● **INFORMATION SHOWN**
Content starts
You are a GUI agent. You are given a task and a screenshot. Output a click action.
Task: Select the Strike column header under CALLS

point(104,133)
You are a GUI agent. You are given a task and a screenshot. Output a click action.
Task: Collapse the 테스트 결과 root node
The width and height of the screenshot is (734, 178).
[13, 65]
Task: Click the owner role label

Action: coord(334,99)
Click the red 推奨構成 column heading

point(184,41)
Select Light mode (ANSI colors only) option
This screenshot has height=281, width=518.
Content ends
● **THE PROBLEM**
Which lines run from the one containing "Task: Select the" to the final line of the entries? Return those lines exactly, and only those.

● **RESULT OF THE EXERCISE**
Task: Select the Strike column header under CALLS

point(104,133)
You are a GUI agent. You are given a task and a screenshot. Output a click action.
Task: Collapse the 테스트 결과 root node
The width and height of the screenshot is (734, 178).
[13, 65]
Task: Click the owner role label

Action: coord(334,99)
Click the red 推奨構成 column heading

point(184,41)
Select Light mode (ANSI colors only) option
This screenshot has height=281, width=518.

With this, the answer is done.